Stroll down Haight Street these days, and chances are you'll be accosted by aggressive young vagrants. "Can you spare some change?" asks Cory, a slender dark-haired young man from Ventura, Calif. "Dude, do you have any food?" His two female companions, Zombie and Eeyore, swig from a bottle of pricey Tejava tea and pass a smoke while lying on a blanket surrounded by a fortress of backpacks, bedrolls and scrawled signs asking for money. Vincent, a fourth "traveler," as the Haight Street gutter punks call themselves, stares dully into space.

Asked why people should give them money, Cory replies: "They got a dollar and I don't." Why don't you work? "We do work," retorts Eeyore. "I carry around this heavy backpack.

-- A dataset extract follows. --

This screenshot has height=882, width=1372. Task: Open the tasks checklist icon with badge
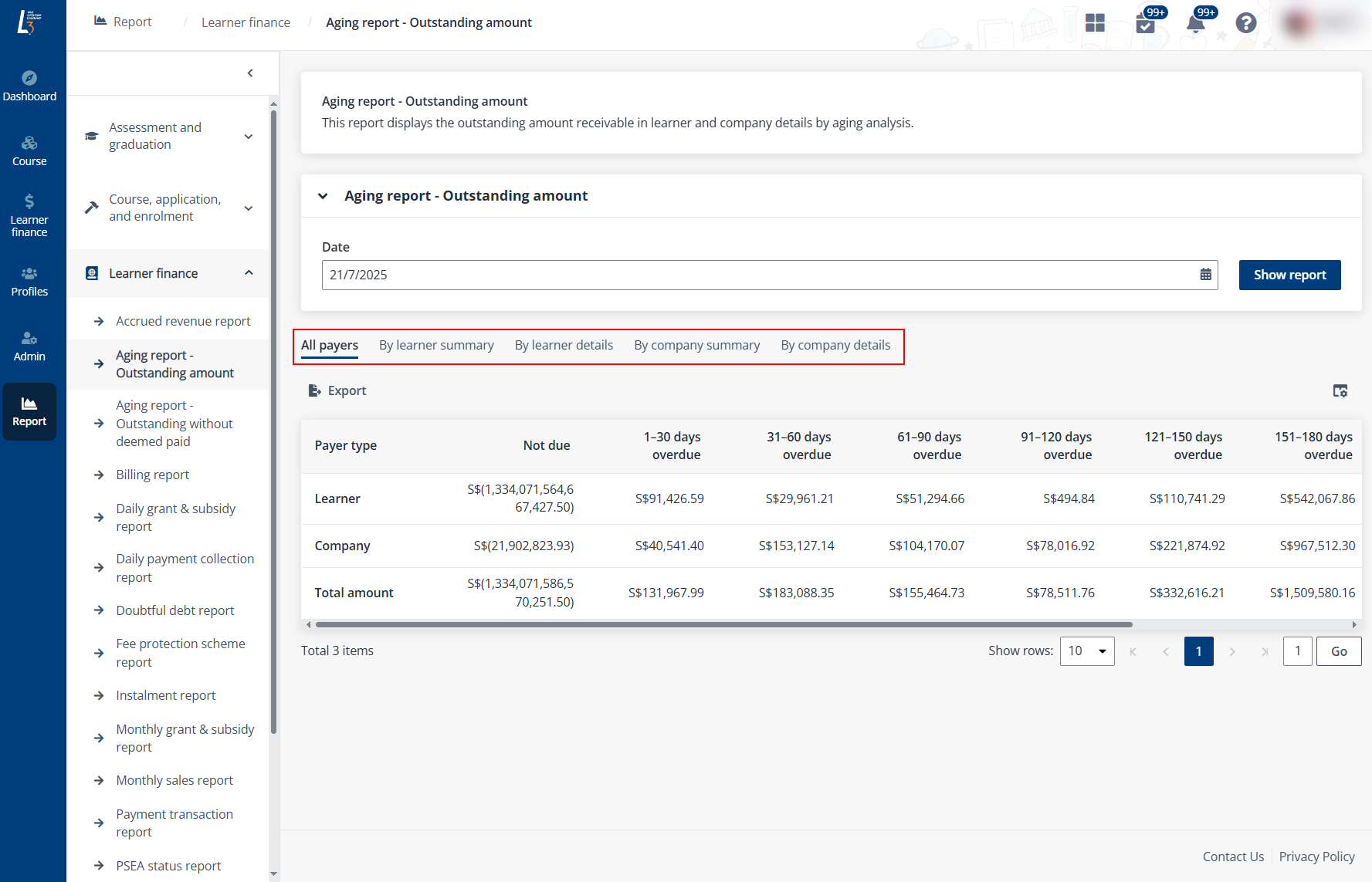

We wake up at 7 a.m. and work all day. It's hard work." She's referring to begging and boozing. Asked if they're embarrassed to be begging, Cory says: "I'm not begging, I'm just asking for money."

Such strapping young hobos see themselves as on a "mission," though they're hard-pressed to define it. In fact, they are defined by an oversized sense of entitlement.

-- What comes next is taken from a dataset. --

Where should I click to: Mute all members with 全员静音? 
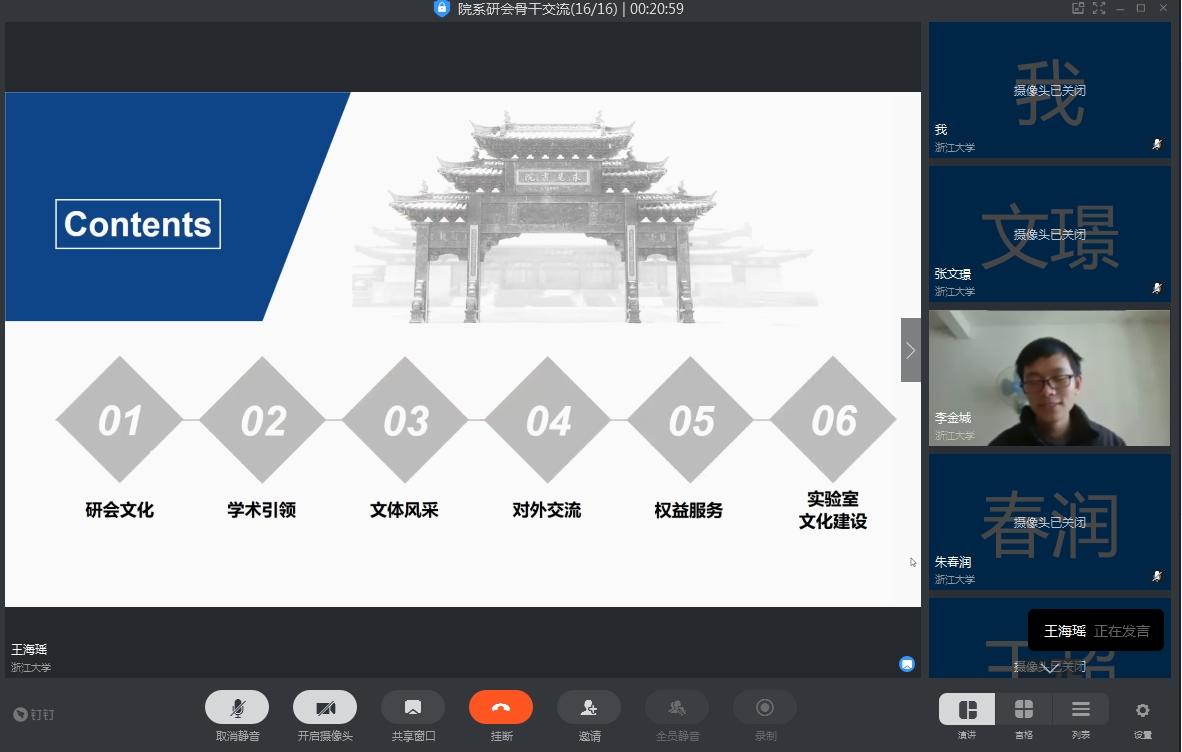click(x=677, y=708)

Of all the destinations on the West Coast "traveler" circuit, the Haight carries a particular attraction to these panhandlers, thanks to the 1960s Summer of Love. Over the last several years, however, the vagrant population has grown more territorial and violent. "I don't care if they ask for change," says Arthur Evans, a self-described former hippie who has lived in the neighborhood for 35 years. "It's okay if they loiter and make a bit of noise. But I don't feel safe walking down the Haight at night any more."

In July, two pit bulls bred by the residents of an encampment in nearby Golden Gate Park tore into pedestrians, biting a 71-year-old woman to the bone and wounding her two companions. Last October, one of three punks sitting on a blanket with dogs spat on a 14-month-old baby when its mother rejected their demand for change. These days vagrants carry knives and Mace; people who ask them to move risk getting jumped. Merchants trying to clean up feces and urine left by drunken youth are sometimes harassed and attacked.

By late 2009, community frustration with the aggressive behavior led the police captain in the Haight district to propose a "sit-lie" ordinance to ban sitting or lying on city sidewalks from 7 a.m. to 11 p.m. Police would first ask someone blocking a sidewalk to move along, warning him he was violating the law. Only if he refused could they cite him.

The city's politically potent homeless advocates instantly mobilized against the proposed ordinance, as they have in every battle over public space in San Francisco over the last two decades. The real problem in the Haight, advocates claimed, is inadequate government housing and stingy welfare spending. Rather than "criminalizing poverty," the city needs to spend more money on social services and housing subsidies, they say. But the gutter punks are not looking for housing and have no intention of settling down in San Francisco or anywhere else. They are in the Haight to party, en route to their next way station.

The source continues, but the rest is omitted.